Widest *ever*? How do we know the width of a tornado in 1936, 1925, 1896…?
In the year 2525,
If man is still alive…..
“Eustace Cranch says:
June 5, 2013 at 6:03 am”
That’s my point. How do they know that this years event was the “widest evah”, “A record broken”?! (Should be a broken record) The truth is, “they” don’t. They have no idea. BUT alarmism sells well in Aus. It’s rather funny in fact. It’s like one of those “Say what?!” moments.
@philincalifornia says
“Uh oh, school ma’am’s here again, now lecturing us on the “fact” that Cuba and Jamaica are part of the continental United States and, if you don’t think so, you’re parochial.
That aside Margaret, is this a passive aggressive attempt to say that recent carbon dioxide increases in the atmosphere cause increased hurricane activities and strengths ?? If so, please show the data you are working with.”
The first sentence is rather a twisted way of saying what I already know but what the esteemed Dr didn’t spell out. I am certain that Cubans and Jamaicans don’t view coming ashore with the same slackness of meaning.
That aside, I am not the one trying to prove anything here. Dr Page is. There is no necessity for me to do so. He has put up something that is presumably falsifiable. No one has to put up an alternative theory or explanation. I was merely pointing out a sloppy piece of writing, as I am sure others will do in my own language from now on.
Réaumur says:
June 5, 2013 at 5:21 am
“On a cooler Earth the temperature gradient from the tropics to the Arctic Circle is steeper.”
Why?
Reversal of the fact that the poles have warmed more than the tropics with warming.
“The only useful approach is to perform power spectrum and wavelet analysis on the temperature and possible climate driver time series to find patterns of repeating periodicities and project them forward. “
Not really, because you do not know from that analysis the time phases of the periodicity and you do not know the cause of the geometry.
A better approach is taking the real astronomical geometry of all the solar tides:
See Solar tides vs hadcrut3
V.
Patrick,
I did think you were being a bit sarcastic. Glad you confirmed it.
Since CO2 acts like a blanket it spreads the heat more evenly and makes storms less violent.
Jut remember basic thermodynamics. The alarmists hate this simple fact.
The strongest winds in the solar system are on Neptune where temperatures are almost absolute ZERO !
It sounds like what I learned in physics. Its the difference in potential across a boundary that generates energy. Bigger temperature difference=more energy for storms.
“On a cooler Earth the temperature gradient from the tropics to the Arctic Circle is steeper.”
I disagree since the North pole has warmed more than the rest of the planet.

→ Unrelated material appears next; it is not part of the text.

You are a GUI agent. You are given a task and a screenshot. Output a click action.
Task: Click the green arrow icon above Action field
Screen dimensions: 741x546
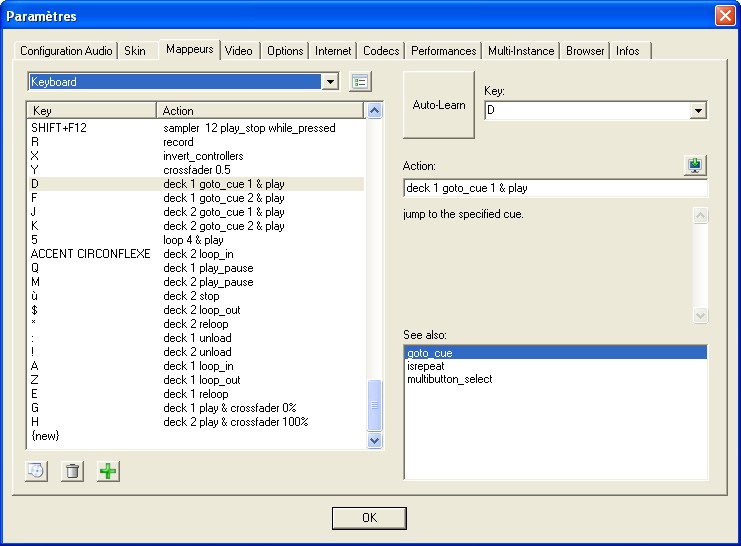[x=696, y=166]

The South pole has cooled slightly !
Eustace Cranch, you are welcome. I admit, I should use the sarc on/off tags, British humour is usually subtle and mine is rather dry (Maybe that’s the Irish, Belgian, Australian, New Zealand and Ethiopian influence? *shrugs*). However, in Aus, we have two, state funded (I love my tax $$’s being “spent wisely”), predominantly and seriously pro-AGW news outlets. One is ABC the other is SBS. Any bad “weather event” is shown. Tornados in the US, floods in Germany etc etc. Although rarely stated, the subtext is AGW driven climate change the cause. It’s there, like the itch you can’t get to (Unless there is a tree nearby. Bear/tree/itch, you get the picture).

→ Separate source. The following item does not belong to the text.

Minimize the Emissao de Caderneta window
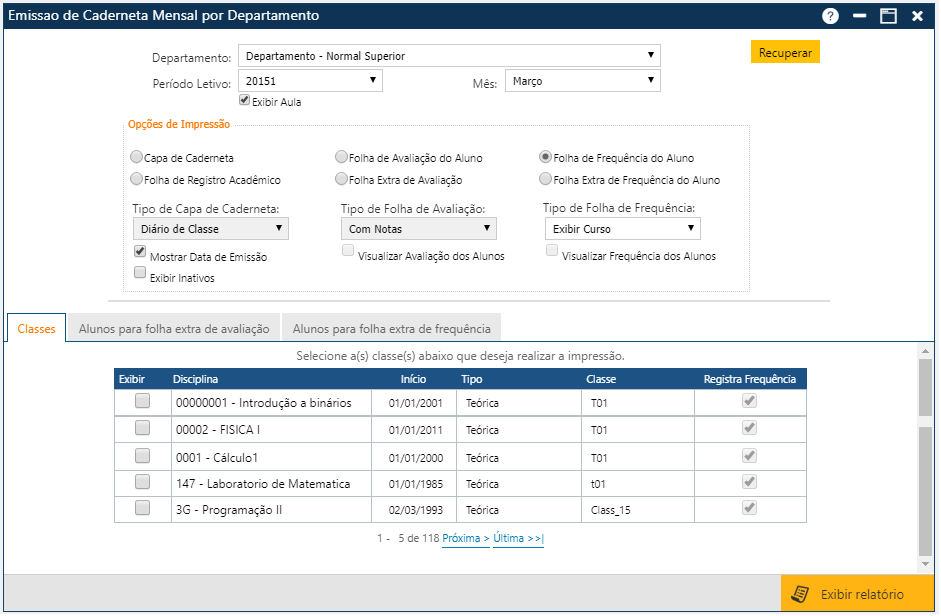The image size is (941, 616). click(x=859, y=16)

It is an election year after all in Aus, and the “Queen” of the most expensive “proice ohn carbohn”, Gillard, will find out how (I hope) most Aussies appreciate that on 14th Sept. If Ford is any example, as well as the 2010 election result, maybe “Aussies” will “wake up”. I won’t hold my breath!
izen says:
June 5, 2013 at 5:57 am
Most of this rise comes from warming of the world’s oceans and melting of mountain glaciers, which have receded dramatically in many places especially during the last few decades.
=========
I spent 20 years offshore, sailing the Pacific and Indian Oceans in small boats. The charts for all the remote islands were drawn 200-300 years ago, during the Age of Exploration. These charts are exceedingly accurate, to 1 foot resolution, drawn by the likes Cook, Bligh, Vancouver and Flinders. They were painstaking in their efforts because their very lives depended on getting it right.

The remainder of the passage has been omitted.